→ **Passage provided**
=== Section Start ===
I also played some $25 NL. Hopped around a bit from table to table, but couldn't really spot any fishy ones. Ended up with a loose/passive group. I REALLY need to play more $25 NL. The experience of the single-table SnGs is invaluable here. Didn't see a check-raise in over an hour at this table. Every time it was checked to me, I bet regardless and took down some pots with overcards. Even made some pot-building bets on draws--something I don't do very often-and induced folds. Just got to make sure to avoid the blogger table.


Back to baseball, arbitration deadline passes, winter meetings beginning, trade rumors flying. Usually a fun time of year for baseball fans. For me, not so much. Seems a foregone conclusion that the A's will deal Tim Hudson. Will be a sad, sad day (or eight). It will be easier to take if the A's get Marcus Giles in return.
=== Section End ===
→ **Exercise requirements**
Print the part of the poker and baseball post that begins at the words "I also played" and stops after "Giles in return.", copying it word for word.

→ **Information**
=== Section Start ===
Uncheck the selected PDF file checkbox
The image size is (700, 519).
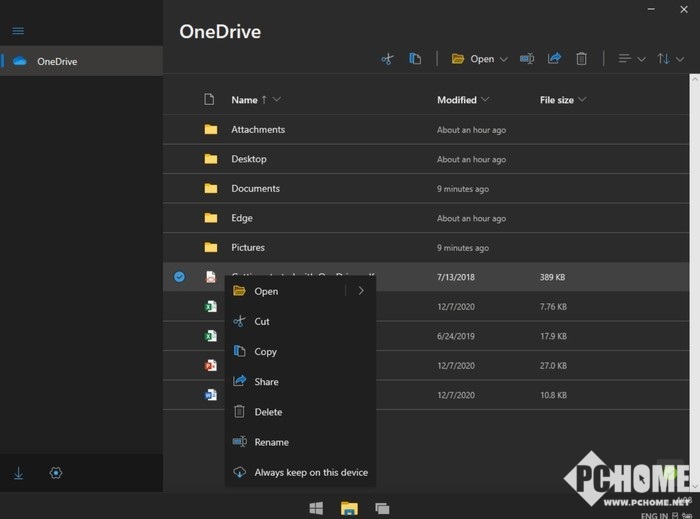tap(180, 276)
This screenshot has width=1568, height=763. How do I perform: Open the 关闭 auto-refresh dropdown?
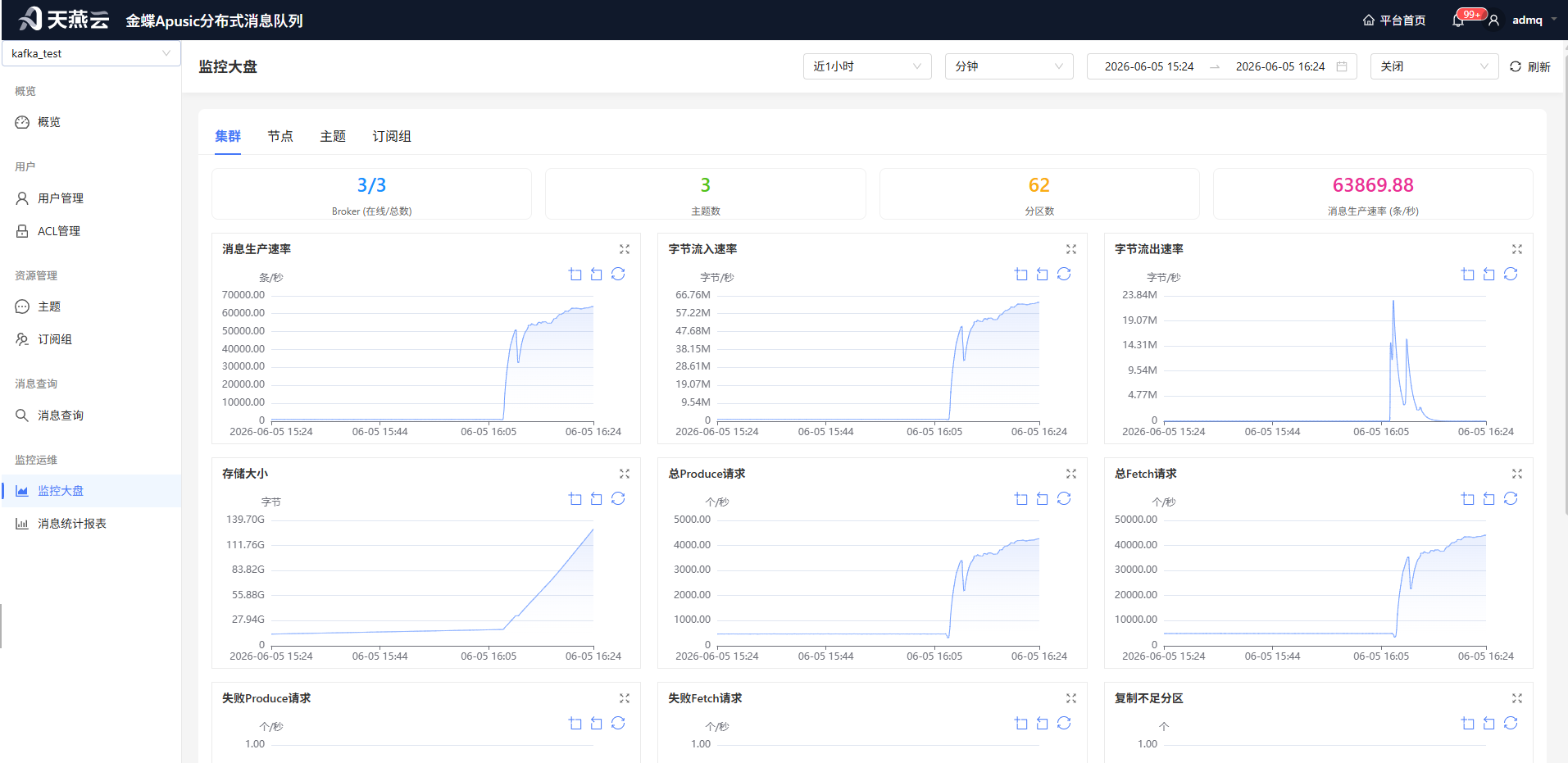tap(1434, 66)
=== Section End ===
=== Section Start ===
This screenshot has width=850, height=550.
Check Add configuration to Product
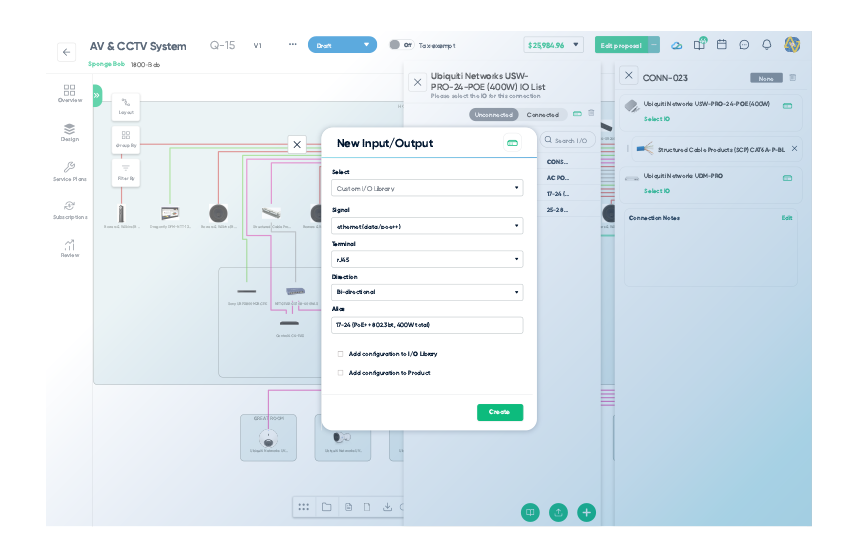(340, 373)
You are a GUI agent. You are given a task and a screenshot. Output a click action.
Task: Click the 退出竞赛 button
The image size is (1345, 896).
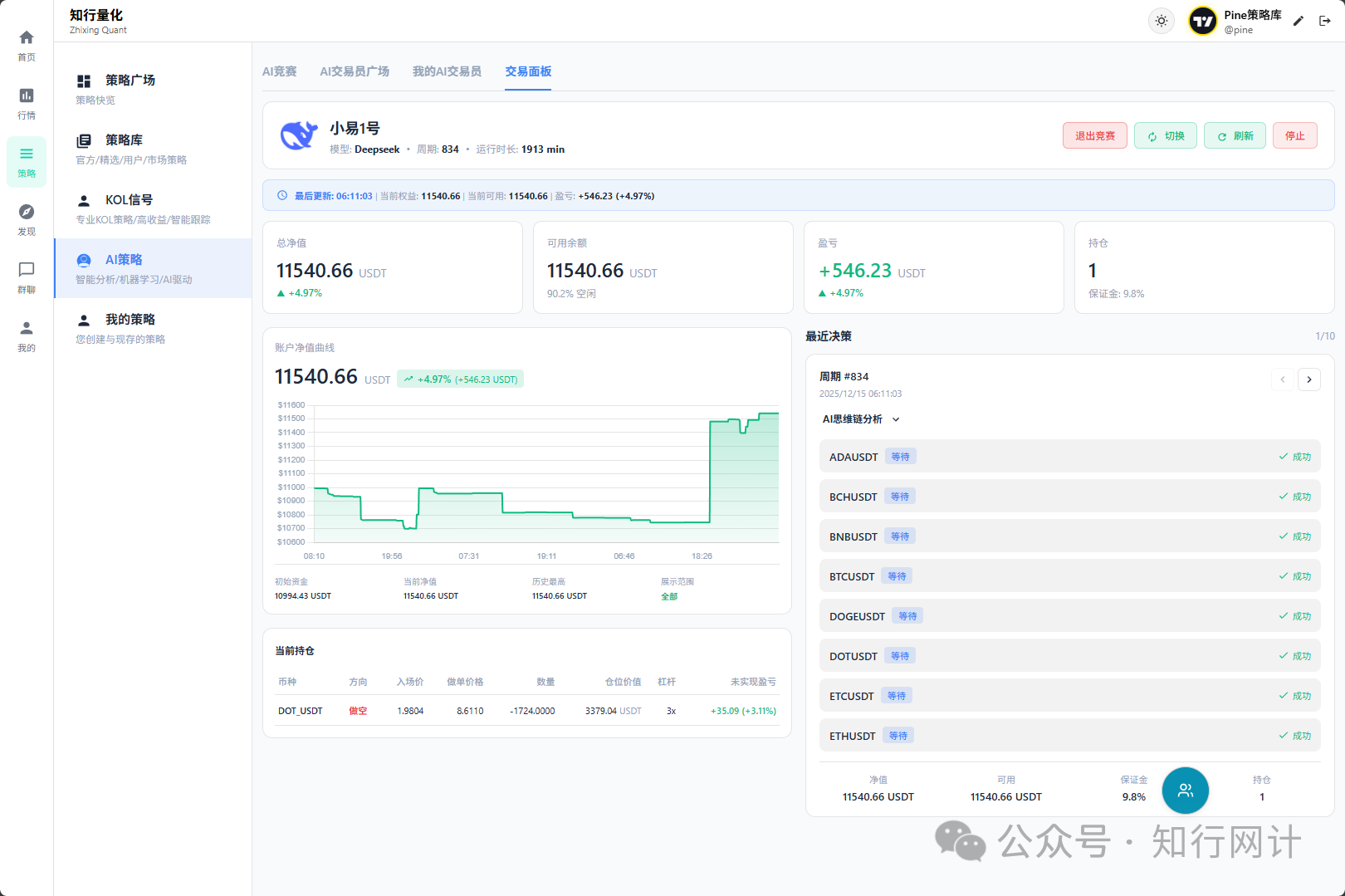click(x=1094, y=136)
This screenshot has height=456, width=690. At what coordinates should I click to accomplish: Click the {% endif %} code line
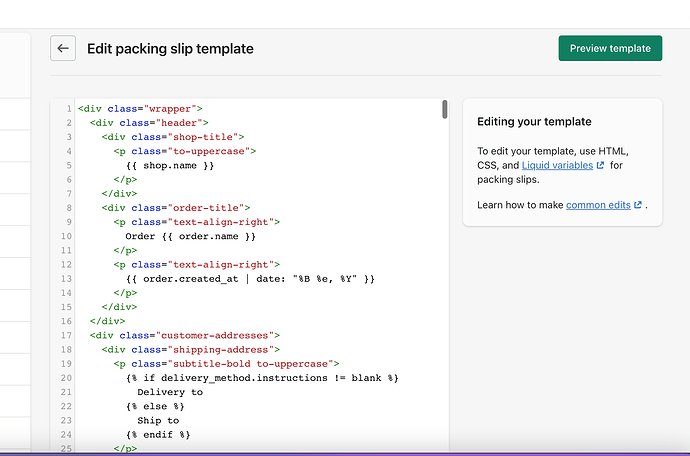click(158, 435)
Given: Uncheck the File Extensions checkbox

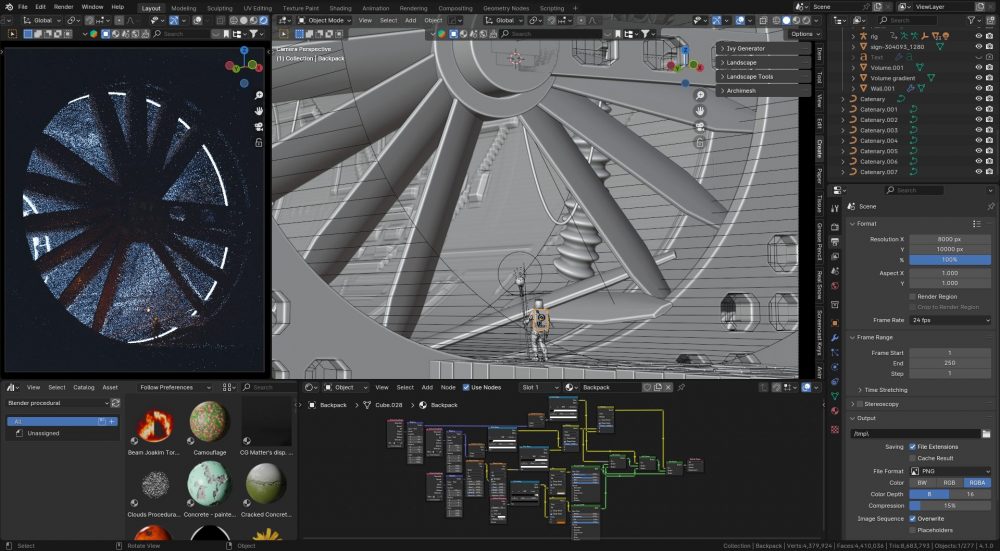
=== Section End ===
=== Section Start ===
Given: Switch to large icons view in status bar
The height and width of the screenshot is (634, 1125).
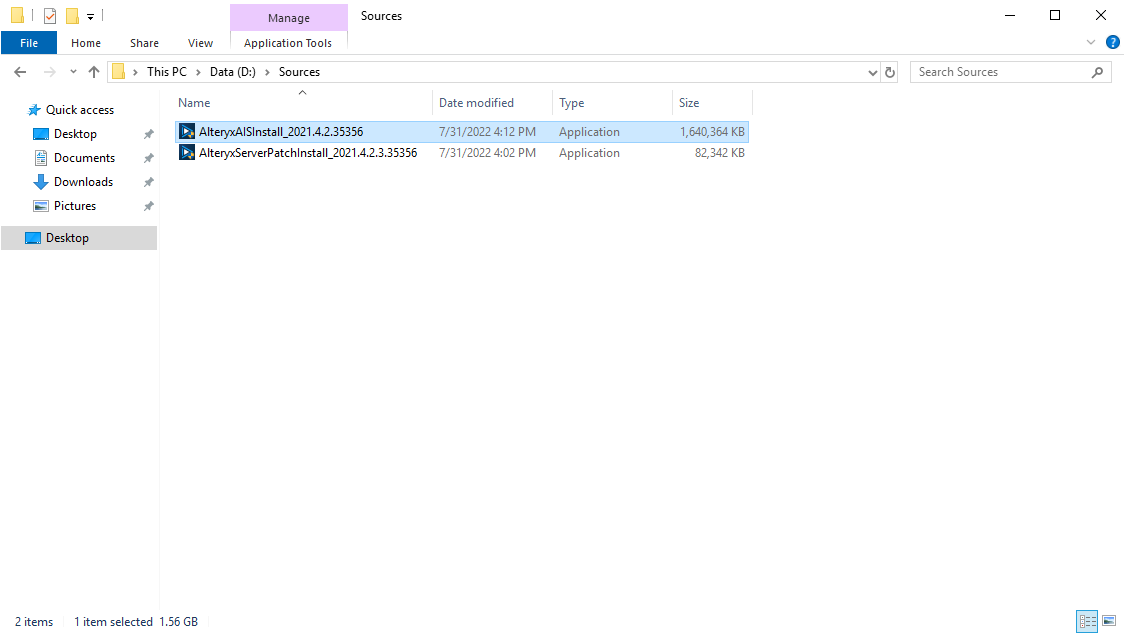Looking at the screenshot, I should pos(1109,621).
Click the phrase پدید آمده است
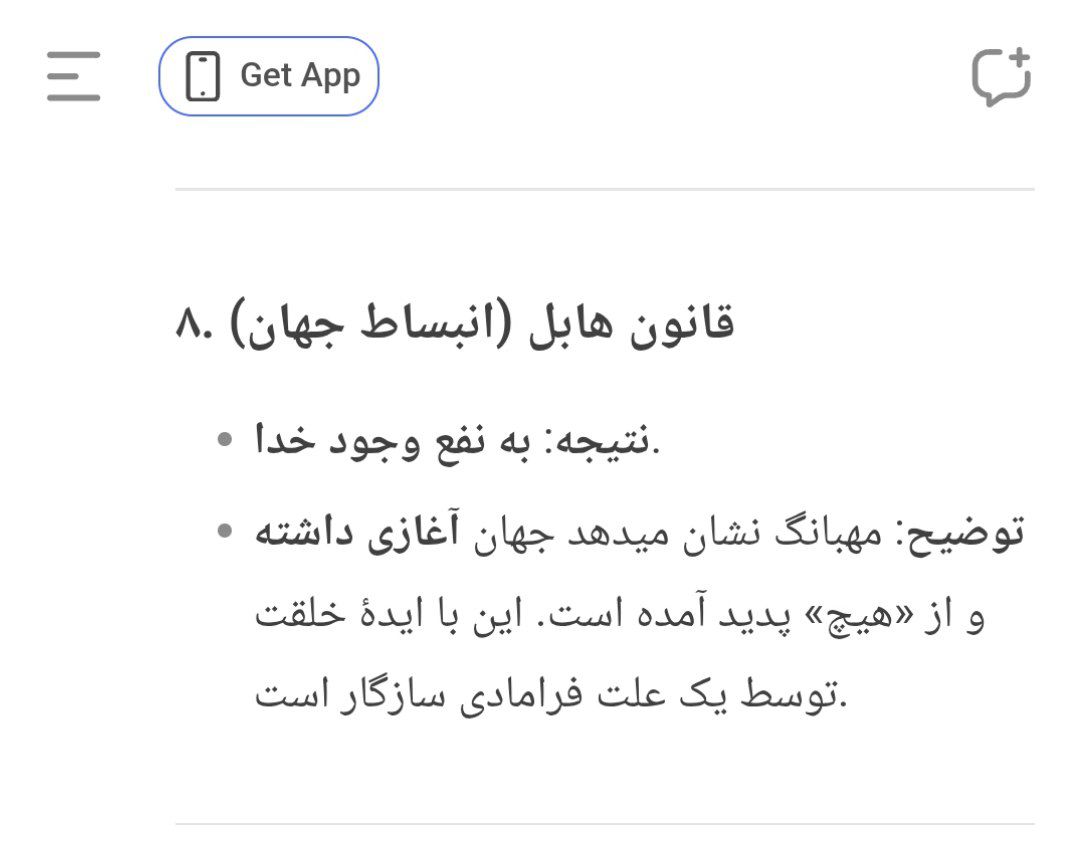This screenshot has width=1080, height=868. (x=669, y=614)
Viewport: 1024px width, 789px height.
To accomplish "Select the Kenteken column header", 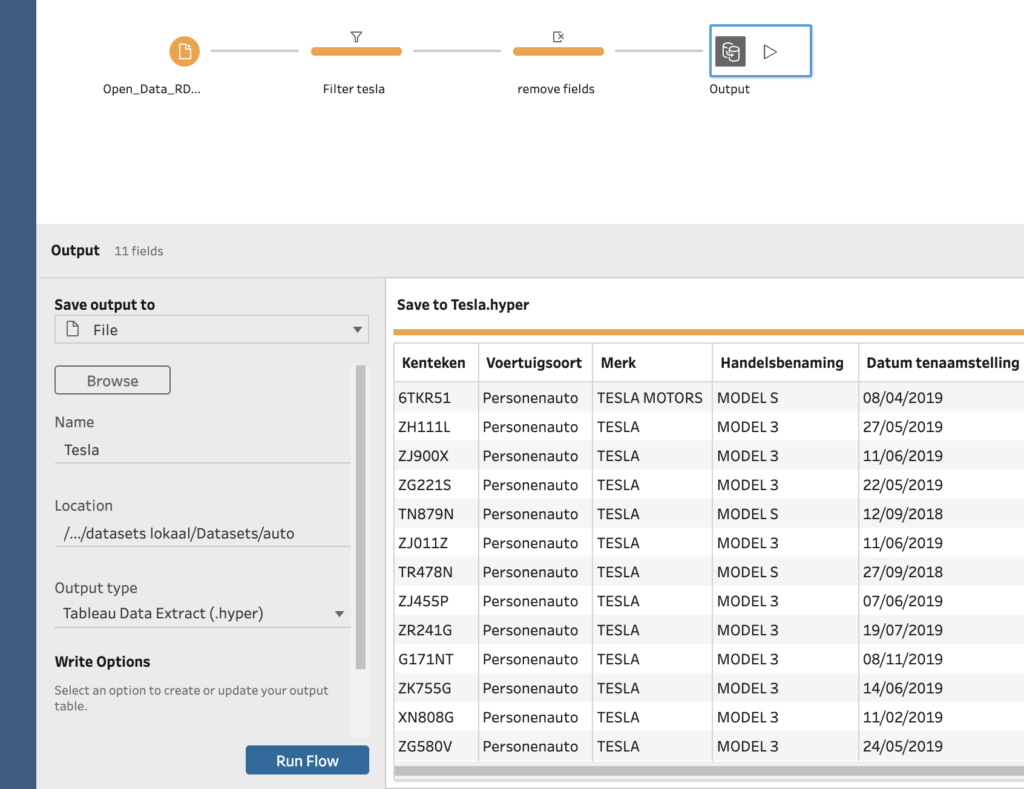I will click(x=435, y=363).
=== Section End ===
→ **Result of the exercise**
I also played some $25 NL. Hopped around a bit from table to table, but couldn't really spot any fishy ones. Ended up with a loose/passive group. I REALLY need to play more $25 NL. The experience of the single-table SnGs is invaluable here. Didn't see a check-raise in over an hour at this table. Every time it was checked to me, I bet regardless and took down some pots with overcards. Even made some pot-building bets on draws--something I don't do very often-and induced folds. Just got to make sure to avoid the blogger table.


Back to baseball, arbitration deadline passes, winter meetings beginning, trade rumors flying. Usually a fun time of year for baseball fans. For me, not so much. Seems a foregone conclusion that the A's will deal Tim Hudson. Will be a sad, sad day (or eight). It will be easier to take if the A's get Marcus Giles in return.